SVC
MPW eps doesn't meet it's distribution either by the way. Almost 0 REIT's with properties does.
But here is the problem with your line of thinking these reit take enormous and I do mean enormous depreciation every quarter, you do realize over time that mean properties will have waaaaaaaaaaaaaay less value on the books and will be worth much more in reality in real life if you hold that property over years, we both know that property value generally goes up if you hold it for 10 years not down. So to me I think your line of thinking in this case with depreciation is flawed in my opinion because of that.
SVC has not been flat for many year, each year they increased the divy for over the last 5 years. So I don't agree with that line of thing either. I strongly disagree with your take not just on SVC but REITS in general, because the depreciation is not on a piece of equipment, here it is a building with land, which when you go to sell it will be valued generally more 20 years from now than it is today. Hence the properties they hold over time are value will probably be understated in a lot of cases, unless the building loses tenants of course, that is what will really lose it some value in a hurry. So if your case is that the divy reduces the nav, I argue fake/at least over exaggerated depreciation in terms of this sector over time will make the NAV lower than they are.
Why do you think REITS give out FFO info?

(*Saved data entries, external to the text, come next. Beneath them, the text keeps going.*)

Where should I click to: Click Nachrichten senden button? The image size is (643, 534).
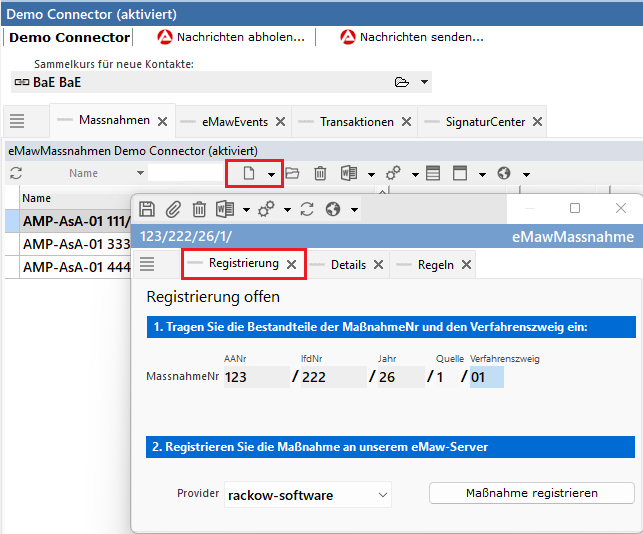tap(412, 37)
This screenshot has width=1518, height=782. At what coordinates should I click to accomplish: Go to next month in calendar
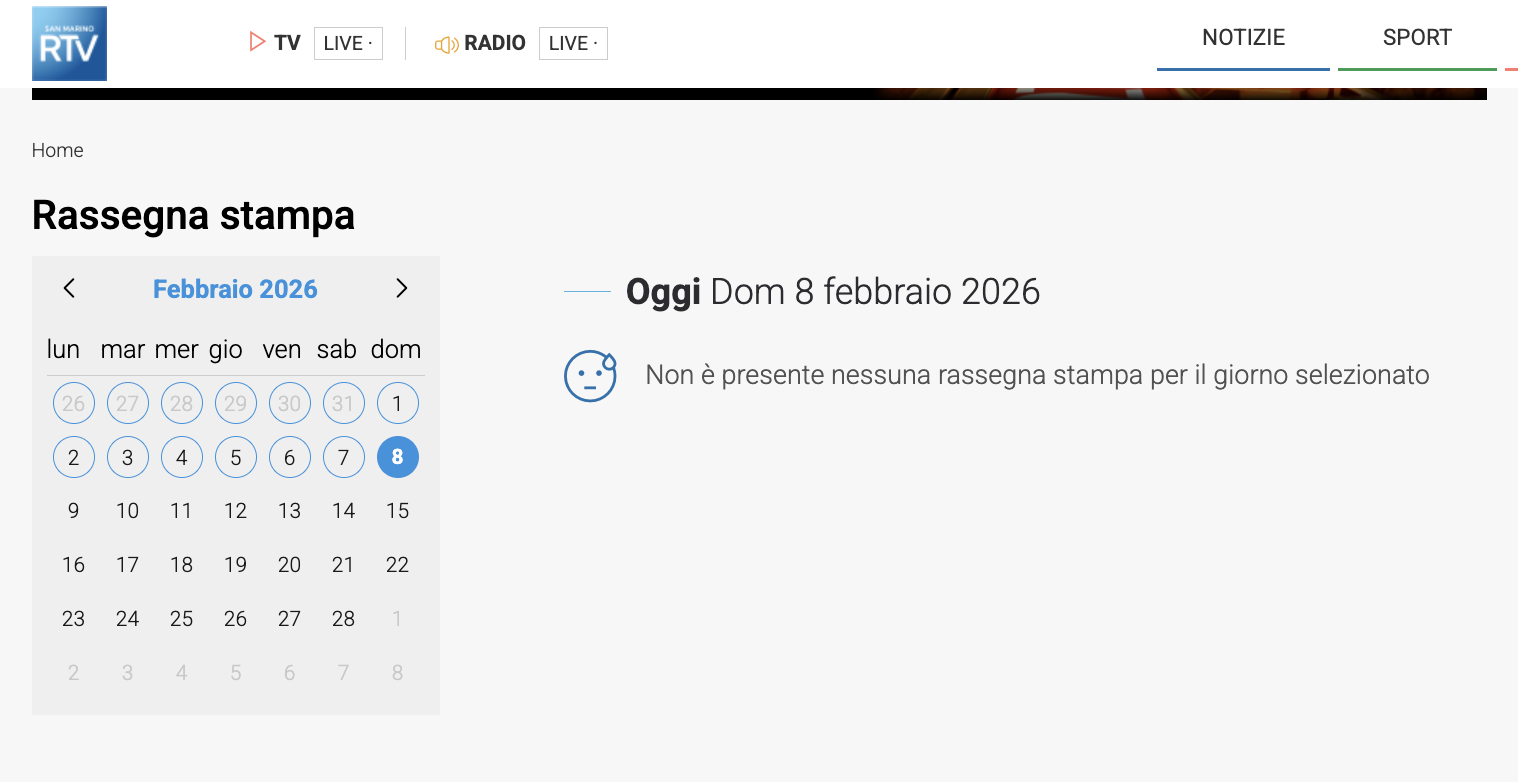pos(401,288)
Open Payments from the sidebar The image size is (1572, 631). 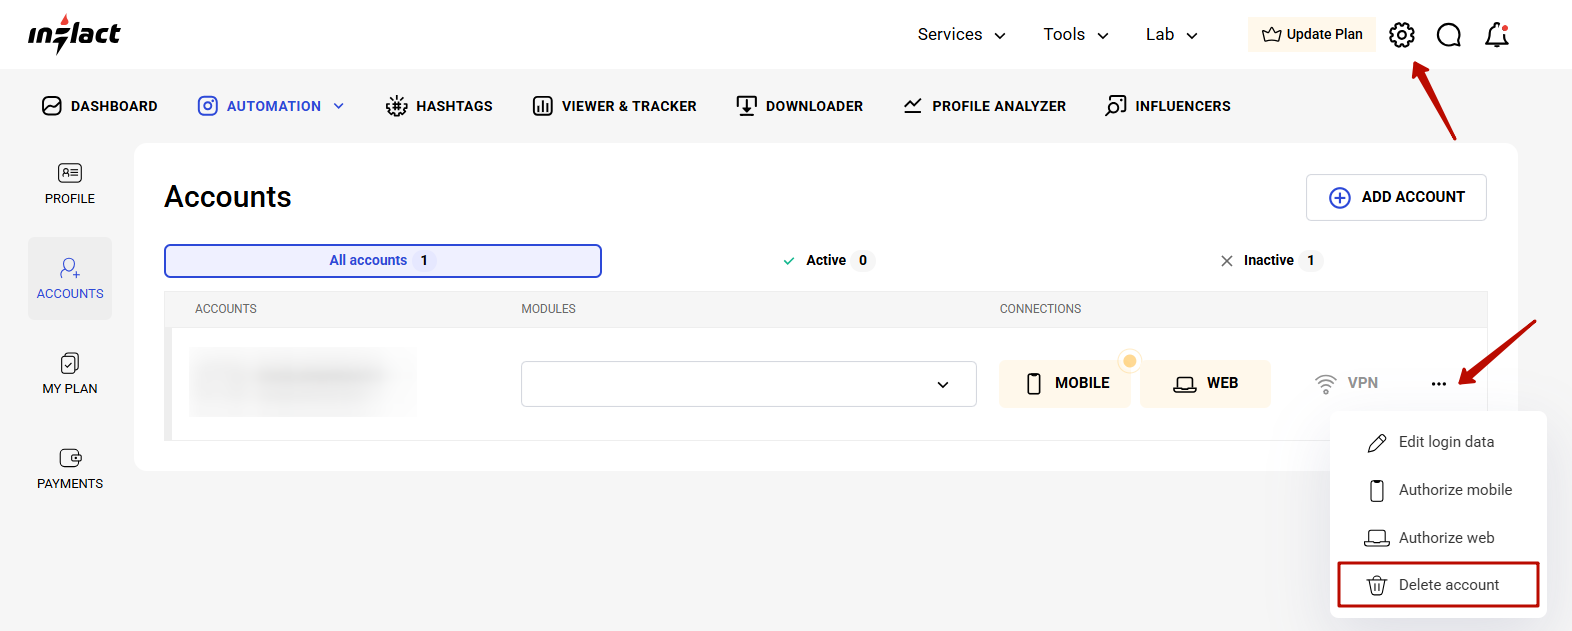click(x=70, y=468)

You know when we buy a house should we take depreciation on it, so in theory that house would be worth less 20 years from now than it is today. We know that isn't generally true. There is a serious flaw with this logic in my opinion from a NAV perspective what is going on a book basis is not what is happening in reality the value of that properties don't keep dropping by 100 million every quarter they really don't in my opinion. All is just my opinion, and I could always be wrong though.